The design of the tubing can therefore differ greatly, hence the directions on the correct tube connections are always verified by the producer.

Use the extra tube longitudinal for your use when attaching the tubing to the back of the cabinets or to allow cleanest installation wherever desired. Leave additional tubing if necessary should the machine be relocated at a later date. The tubing can also be cut to size if you choose for a smoother, incomprehensible appearance.

The yellow tubes run on the storage tank and the blacken tube is inserted into the RO mount, and suits the black tube into the drain adapter for this particular reverse osmosis device.

8. Place the drain

A drain tee is used in a whirlpool reverse osmosis system. Place the tea filter fit into the current drain pipe, mark the pipe and cut it with a hacksaw. Make sure the tee fits tightly before making the cuts.

Connect the drain tap fitting on the drain tube using the slip washers and nozzles provided — connections are made just as a drain tap is mounted.

Push the black drain tube of the filter into the tee adapter.
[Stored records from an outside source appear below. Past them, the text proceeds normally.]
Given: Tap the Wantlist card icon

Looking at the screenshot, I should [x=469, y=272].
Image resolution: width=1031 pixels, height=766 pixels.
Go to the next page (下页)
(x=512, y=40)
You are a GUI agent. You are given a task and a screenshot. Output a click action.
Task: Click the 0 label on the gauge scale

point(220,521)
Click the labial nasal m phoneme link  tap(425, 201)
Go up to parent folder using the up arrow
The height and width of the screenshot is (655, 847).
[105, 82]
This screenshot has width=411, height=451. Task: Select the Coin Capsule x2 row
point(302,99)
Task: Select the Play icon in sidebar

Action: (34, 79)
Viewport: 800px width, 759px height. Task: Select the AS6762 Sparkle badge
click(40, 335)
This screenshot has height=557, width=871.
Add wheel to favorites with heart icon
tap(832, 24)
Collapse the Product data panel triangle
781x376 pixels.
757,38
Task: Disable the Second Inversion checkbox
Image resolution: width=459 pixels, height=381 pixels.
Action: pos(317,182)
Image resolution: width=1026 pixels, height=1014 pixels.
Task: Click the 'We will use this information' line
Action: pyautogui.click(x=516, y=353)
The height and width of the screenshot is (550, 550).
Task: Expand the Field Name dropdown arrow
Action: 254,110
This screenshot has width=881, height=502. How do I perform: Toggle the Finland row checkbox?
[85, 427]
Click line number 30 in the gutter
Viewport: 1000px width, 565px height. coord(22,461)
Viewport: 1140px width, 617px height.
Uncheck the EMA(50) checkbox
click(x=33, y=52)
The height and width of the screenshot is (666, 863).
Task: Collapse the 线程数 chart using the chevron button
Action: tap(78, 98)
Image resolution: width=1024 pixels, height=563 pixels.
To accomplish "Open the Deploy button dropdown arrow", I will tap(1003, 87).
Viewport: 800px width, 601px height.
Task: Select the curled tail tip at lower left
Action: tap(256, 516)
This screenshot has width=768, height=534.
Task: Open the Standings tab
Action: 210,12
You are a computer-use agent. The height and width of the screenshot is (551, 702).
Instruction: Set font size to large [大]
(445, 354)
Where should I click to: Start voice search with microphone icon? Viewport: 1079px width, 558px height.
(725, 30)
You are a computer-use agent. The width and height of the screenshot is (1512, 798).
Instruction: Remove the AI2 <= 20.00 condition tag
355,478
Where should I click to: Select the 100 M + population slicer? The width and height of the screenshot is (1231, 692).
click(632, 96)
9. Conduct a pressure test

Switch on the water source and open the cold water to get some additional air from the pipes. Wait for two hours to start the pressure test. Once the tank is empty, the water would be a sluggish trickle. Enable it to run for 24 hours, and during this time, search for leaks.


Reviews are important

Check local plumber feedback on the internet if you have not already a person that you know and trust.

Look Around

  • Keep phone calls and ask questions after having found some respectable plumbers in your town.
  • Say you’ve already ordered a RO system and just want to install it.
  • Ask if the installations of RO are familiar to them.
  • Check if your hourly installation charge will be charged to you.
  • Ask how long it takes to install the standard RO system.
  • Request references.

Size Matters

We suggest a 50-GPD-rated RO system if you’re wondering what residential RO system is right for your household. The higher GPD system costs not much more than a lower production-rated system but offers improved production when the temperature of the water cool in winter months and when the membrane reaches and slows down to the end of life (typically at 24 months). Note that we sell full replacement kits to remove filter replacements from the deviation game.